Have you looked thru the owner's manual?


----------



## bbplaya4lfe (Jan 27, 2008)

*Re: (Astralplane)*

what about channel 0?


----------



## KdubGTI2008 (Dec 7, 2008)

*Re: Sirius radio ID (brodiew)*

Hi,
I have the exact same problem. I bought a 2008 GTI demo and the dealership used the 3 month trial period. They told me to fool around with the radio to get the Sirius ID to come up on the radio screen.
When I turn it to channel 0 in any of the 3 SR modes it simply returns to channel 184 with no 12-digit ID number displayed. The number is not in the manual.
Is it on the tuner?


----------



## Astralplane (Mar 14, 2003)

*Re: Sirius radio ID (KdubGTI2008)*

yes


----------



## brodiew (Dec 4, 2008)

*Re: Sirius radio ID (Astralplane)*

And the tuner is under the passengers seat???


----------



## brodiew (Dec 4, 2008)

*Re: Sirius radio ID (brodiew)*

Found... ID was there with ID in plain sight! Still had 3 months left on the demo!! 
Now if I could only get XM and Sirius to put their billing depts together.

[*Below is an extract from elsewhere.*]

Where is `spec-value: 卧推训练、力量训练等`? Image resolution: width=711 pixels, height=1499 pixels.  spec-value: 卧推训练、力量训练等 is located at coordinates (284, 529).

They say they merged, but they really have not. I already had an account with XM with 2 radios. Figured with the merger, I would get the family discount on my Sirius radio... NOPE. So now I have to pay full price for a Sirius subscription even though XM and Sirius have *merged*.


----------



## Astralplane (Mar 14, 2003)

*Re: Sirius radio ID (brodiew)*

What does "ID was there with ID" mean?
Thanks


----------



## KdubGTI2008 (Dec 7, 2008)

*Re: Sirius radio ID (brodiew)*

That's great news. Where/how did you find it? Let me know. Thanks.


----------



## brodiew (Dec 4, 2008)

*Re: Sirius radio ID (KdubGTI2008)*

ID=It
The radio was right under the passenger seat with very easy access. Plastic cover slid towards the front of the vehicle and the Sirius radio was under it.
The radio ID was below the barcode on the sticker.


----------